Eruoma Awashish naît et grandit dans la communauté d’Obedjiwan au sein d’une famille d’artistes. Issue d’un père atikamekw et d’une mère québécoise, elle est en contact avec ces deux cultures qui sont au coeur de sa démarche artistique. Elle fait partie de la génération postpensionnat et a fait ses études dans le système scolaire québécois postcatholique. Cette nouvelle génération qui échappe aux blessures profondes occasionnées par les pensionnats autochtones est au coeur d’une résurgence et d’une réaffirmation identitaire qui se développe depuis quelques années.
Eruoma participe activement à différentes luttes altermondialistes environnementales comme le Mouvement Idle No More (« Jamais plus l’inaction »), mouvement créé par des femmes issues des Premières Nations, et mené au Québec par les militantes Widia Larivière et Melissa Mollen Dupuis. Elle réactualise et enrichit aussi plusieurs traditions qui avaient peu à peu disparu ou qui avaient été réprimées par les lois américaines et canadiennes, comme la danse traditionnelle de pow-wow qu’elle pratique.

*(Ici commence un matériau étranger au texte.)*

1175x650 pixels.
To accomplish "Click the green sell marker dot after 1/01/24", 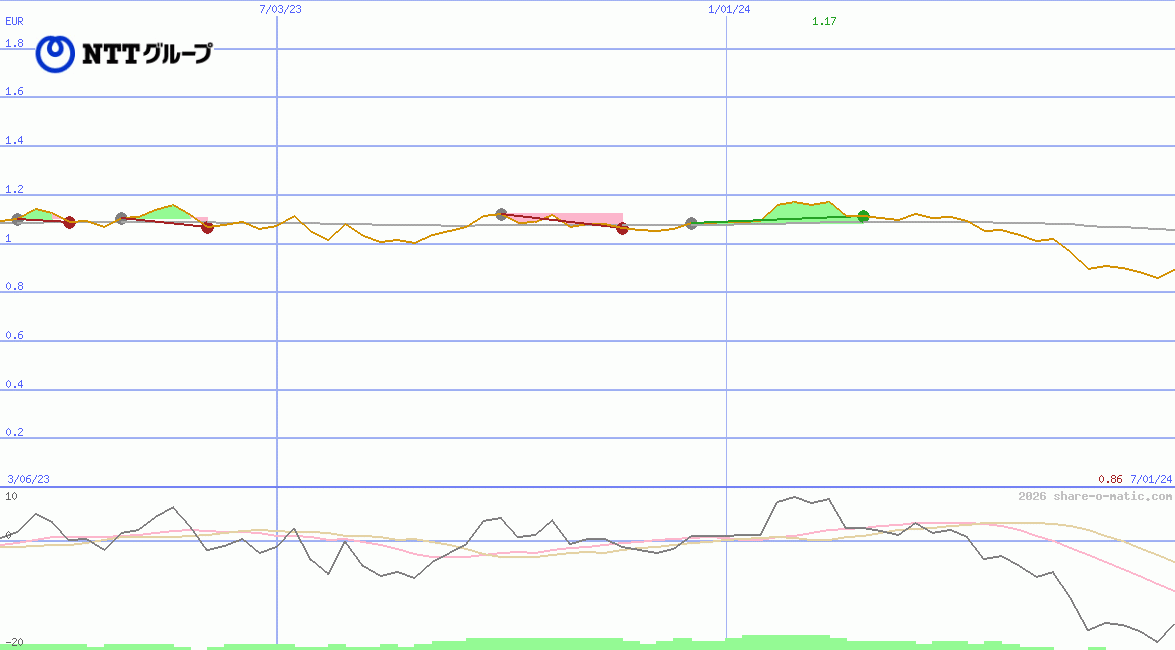I will click(863, 216).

Elle réside maintenant dans la communauté innue de Mashteuiatsh, près du lac Piekuakami (lac Saint-Jean), au Saguenay–Lac-Saint-Jean, où elle occupe le poste de commissaire d’exposition au musée amérindien de Mashteuiatsh depuis 2017.
Description de l'oeuvre
Cette murale s’inscrit dans le cadre de l’initiative ARRUE du gouvernement du Québec qui vise à sensibiliser les citoyen.ne.s des villes de Québec, Gatineau et Montréal aux enjeux des personnes en situation de précarité résidentielle à travers des projets d’art public. La Ville de Montréal désire créer un dialogue avec ses populations autochtones marginalisées, le Bureau d’art public de Montréal a donc fait appel à MU comme producteur de murales et alliée des peuples autochtones.
La murale a été réalisée par l’artiste atikamekw Eruoma Awashish qui a choisi de peindre un immense cœur afin que la narration et le message soient simples, directs et universels. Le cœur, qui est la signature des œuvres d’Eruoma, est une notion complexe et polysémique, liée à la vie, la force vitale qui anime tous les êtres vivants. Pour certains, le cœur est également un lieu de passage, un lien entre le monde physique et spirituel, permettant la communication avec les esprits et les ancêtres. Le cœur est aussi le symbole des émotions, de l’amour, de la spiritualité, de la connexion avec le monde. Il est le lien avec les autres êtres vivants, y compris la nature. Eruoma y a joint des motifs de plantes médicinales connues des Peuples Premiers.
Des ateliers de médiation culturelle se sont tenus aux Jardins collectifs de Milton Parc avec l’artiste Mohawk et Païute Leilani Shaw. Des ateliers ont aussi eu lieu au pied de la murale avec les usagers du refuge Open Door et de la Ruche d’Art de Milton-Parc.